At a February hearing in the House of Commons, Hendricks fielded a series of questions and accusations. Alberta Conservative MP John Barlow questioned her spending, suggesting that the near doubling of FCC’s executive team, from 25 to 45, lacked restraint, especially when paired with $64 million spent on consultants. Hendricks’s response: The size of the organization and increasingly complex risks facing the market meant FCC needed to expand to “stay on top.” She also noted that the contracts awarded—98% of them on a competitive basis—were to help it navigate technology and cyberspace, and to transform FCC for the modern era.

Barlow also questioned a $40-million FCC loan to a cricket protein farm that later went out of business. Baccus responsed, saying the FCC had recovered $15 million of the loan, and assured the committee that FCC applies “rigour” to the allocation and management of investments.

Bloc Québécois MP Sébastien Lemire, meanwhile, claimed there’s an impression that Ottawa only allocates money to major centres, and he questioned whether FCC’s new $5-billion fund would help rural players or work to consolidate big players in the industry. (The purpose of FCC, as stated in its annual report, is to “enhance rural Canada” through financing and supporting farming and food production across the country, and the majority of its offices are in rural regions.)

There were other swipes: How did an outsider with a background in finance, not ag, get the top job at FCC? Why had it not made inroads in Quebec? Barlow also mentioned receiving letters from FCC employees claiming Hendricks had created a toxic work environment.

By almost every measure, Canada is an agricultural superpower, with farms covering nearly 154 million acres and growing everything from canola and pulses, to potatoes and apples. A key challenge for Hendricks will be working to reestablish Canada's share of agrifood trade in the global market, which has faltered in recent years. Christinne Muschi/The Canadian Press

For her part, she says FCC’s turnover rate is low and that regular staff surveys have shown high overall engagement with the transformation strategy. FCC is in the top quartile when compared to other financial institutions, she says.

Then there’s the Fidel Castro incident. In an internal video call, Hendricks said the former dictator of Cuba had tenacity and courage, and “stuck to his values.”

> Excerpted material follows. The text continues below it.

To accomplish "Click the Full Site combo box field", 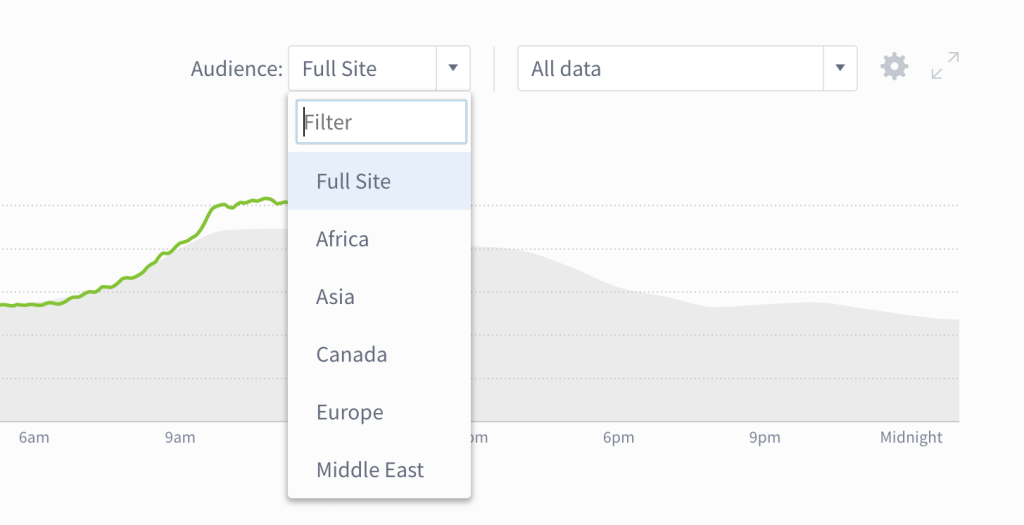I will [363, 69].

“The moment in which that took place, regretfully, I was probably not at my best,” Hendricks says now. The statements were also taken out of context, she adds. She was reflecting on the decisions a leader might make when faced with a difficult choice. Her mother, she says, is her greatest inspiration.

Hendricks isn’t surprised by the criticism—agriculture is a conservative sector, and she’s here to “shake things up.” That won’t always be well received. For every three positive responses she gets, someone will be skeptical. “You want the conversation,” she says, “but not everybody is willing to have it.”

She also understands where the distrust for her—and her background—originates. Many people in Ottawa don’t try to understand the agricultural sector and the impact policies might have on those who grow our food. “Nobody’s coming to understand,” she says. “That’s what people are frustrated about.”

But Hendricks believes she has an ace in her pocket: timing. Trump’s dismantling of the global status quo has forced Canada to pull together. It has also highlighted the importance of a robust resources industry, and the need to build more diversified and resilient trade relationships.

Canadian agriculture might be spread across the country, but it’s at the centre of a historic opportunity. And in five years, Hendricks wants to see it front and centre globally, with homegrown agricultural expertise and products in businesses and on shelves.

“I think this is the moment for Canada,” says Hendricks. “I really think this is our Canadian moment. And I wholeheartedly believe in this industry. It touches every Canadian every day. We can’t miss this moment.”